** BEGIN PROVIDED MATERIAL **

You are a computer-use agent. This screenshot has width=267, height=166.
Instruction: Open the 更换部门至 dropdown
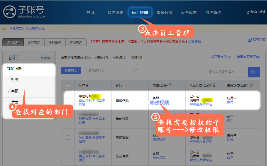[112, 70]
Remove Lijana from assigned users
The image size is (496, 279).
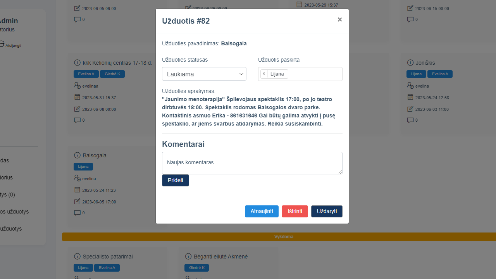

** END PROVIDED MATERIAL **

WORK INSTRUCTIONS: Rewrite all the lines above as a numbered list, skipping any blank lines and leaving out the pictures.

WRITTEN REPLY:
1. You are a computer-use agent. This screenshot has width=267, height=166.
2. Instruction: Open the 更换部门至 dropdown
3. [112, 70]
4. Remove Lijana from assigned users
5. The image size is (496, 279).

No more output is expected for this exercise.